Joe Amyotte worked to raise the living standards for Metis people in Saskatchewan, focusing specifically on creating access to education and housing. 

In an interview with Joe Amyotte (attached under Resources below), he notes that housing conditions of the Metis were worse in Northern Saskatchewan. He also describes how previous experiences attemping Metis political organization made it difficult to engage in grassroots mobilization (i.e., receiving racism/mockery from white settlers for their past efforts), and in turn advocate for improvements that would allow them to attain a higher quality of living conditions. He also describes the low level of educational attainment amongst the Metis, which is corroborated by several testimonies of Metis individuals in Saskatchewan who cite lack of access to a school within their area as the barrier which prevented them from obtaining an education. Some of these individuals also cite that family circumstances of poverty required them to begin working and end their school career early.

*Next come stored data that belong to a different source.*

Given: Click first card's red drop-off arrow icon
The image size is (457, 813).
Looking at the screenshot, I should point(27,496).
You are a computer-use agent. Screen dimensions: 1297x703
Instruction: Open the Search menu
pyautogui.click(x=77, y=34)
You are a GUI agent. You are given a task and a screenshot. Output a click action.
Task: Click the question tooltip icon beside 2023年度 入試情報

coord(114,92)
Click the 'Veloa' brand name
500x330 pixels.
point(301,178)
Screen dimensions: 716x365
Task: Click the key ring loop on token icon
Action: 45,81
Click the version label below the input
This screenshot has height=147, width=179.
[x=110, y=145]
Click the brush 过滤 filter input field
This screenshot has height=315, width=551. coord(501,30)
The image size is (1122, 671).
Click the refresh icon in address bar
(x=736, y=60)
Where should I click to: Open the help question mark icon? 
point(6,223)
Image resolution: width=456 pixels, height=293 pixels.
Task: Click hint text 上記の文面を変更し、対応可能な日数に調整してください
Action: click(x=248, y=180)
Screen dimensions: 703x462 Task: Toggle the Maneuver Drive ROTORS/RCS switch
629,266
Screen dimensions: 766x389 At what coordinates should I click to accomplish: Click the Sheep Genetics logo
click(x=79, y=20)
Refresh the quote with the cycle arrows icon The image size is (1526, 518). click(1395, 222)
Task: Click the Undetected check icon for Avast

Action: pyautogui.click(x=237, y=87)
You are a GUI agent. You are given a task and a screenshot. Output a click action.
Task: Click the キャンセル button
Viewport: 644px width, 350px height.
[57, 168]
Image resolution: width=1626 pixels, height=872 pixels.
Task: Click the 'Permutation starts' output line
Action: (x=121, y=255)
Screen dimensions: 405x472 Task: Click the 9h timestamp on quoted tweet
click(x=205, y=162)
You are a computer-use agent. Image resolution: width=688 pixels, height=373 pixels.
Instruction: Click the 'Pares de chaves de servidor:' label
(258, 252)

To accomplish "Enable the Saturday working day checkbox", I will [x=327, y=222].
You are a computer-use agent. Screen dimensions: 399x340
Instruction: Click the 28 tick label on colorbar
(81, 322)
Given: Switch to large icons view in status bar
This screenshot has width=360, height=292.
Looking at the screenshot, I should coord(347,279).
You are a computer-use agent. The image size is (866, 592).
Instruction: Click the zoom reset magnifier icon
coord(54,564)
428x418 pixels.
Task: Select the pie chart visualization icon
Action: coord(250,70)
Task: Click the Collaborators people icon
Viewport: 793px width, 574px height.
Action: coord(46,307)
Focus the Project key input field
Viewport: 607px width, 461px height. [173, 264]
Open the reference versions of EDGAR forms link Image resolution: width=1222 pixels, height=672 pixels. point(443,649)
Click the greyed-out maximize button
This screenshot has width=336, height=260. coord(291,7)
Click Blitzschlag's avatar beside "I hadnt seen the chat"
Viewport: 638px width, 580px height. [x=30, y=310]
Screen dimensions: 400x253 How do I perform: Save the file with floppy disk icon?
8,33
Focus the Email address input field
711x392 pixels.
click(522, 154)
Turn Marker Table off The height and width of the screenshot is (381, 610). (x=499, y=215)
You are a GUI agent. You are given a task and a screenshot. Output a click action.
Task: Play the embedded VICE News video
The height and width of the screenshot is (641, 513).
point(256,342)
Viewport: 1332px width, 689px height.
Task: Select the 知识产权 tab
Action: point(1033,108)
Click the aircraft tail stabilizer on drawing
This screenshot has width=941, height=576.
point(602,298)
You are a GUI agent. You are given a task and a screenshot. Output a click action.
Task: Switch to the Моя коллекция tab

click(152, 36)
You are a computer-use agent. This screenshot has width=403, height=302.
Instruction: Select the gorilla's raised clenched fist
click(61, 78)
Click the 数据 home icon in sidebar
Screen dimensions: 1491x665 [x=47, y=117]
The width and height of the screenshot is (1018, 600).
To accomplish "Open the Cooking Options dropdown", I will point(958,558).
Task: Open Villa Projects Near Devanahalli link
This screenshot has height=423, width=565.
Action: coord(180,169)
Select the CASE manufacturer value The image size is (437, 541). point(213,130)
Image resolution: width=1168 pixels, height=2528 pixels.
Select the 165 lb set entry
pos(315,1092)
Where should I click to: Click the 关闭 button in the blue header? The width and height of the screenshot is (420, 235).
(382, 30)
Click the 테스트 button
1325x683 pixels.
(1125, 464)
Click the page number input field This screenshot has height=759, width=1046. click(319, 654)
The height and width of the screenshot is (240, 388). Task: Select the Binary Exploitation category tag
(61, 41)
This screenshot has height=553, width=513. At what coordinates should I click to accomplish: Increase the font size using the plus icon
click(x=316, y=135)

In another section of the interview, Amyotte says that because of the intiatives of the Metis Society of Saskatchewan, schools were established in Green Lake, Beauval, La Ronge, La Loche, Qu'Appelle, to name a few. There were 35 schools that he initiated across the province in total. These schools were discontinued in 1969 when the leadership of the Metis Society of Saskatchewan changed. Mr. Amyotte does not disclose the reasons why.


 

Result

Education and housing programs were implemented under Joe Amyotte's leadership of the Metis Society of Saskatchewan. These programs were intended to correct crises of poverty and housing widely experienced by the Metis of Saskatchewan as a result of  land dispossession and no access to education.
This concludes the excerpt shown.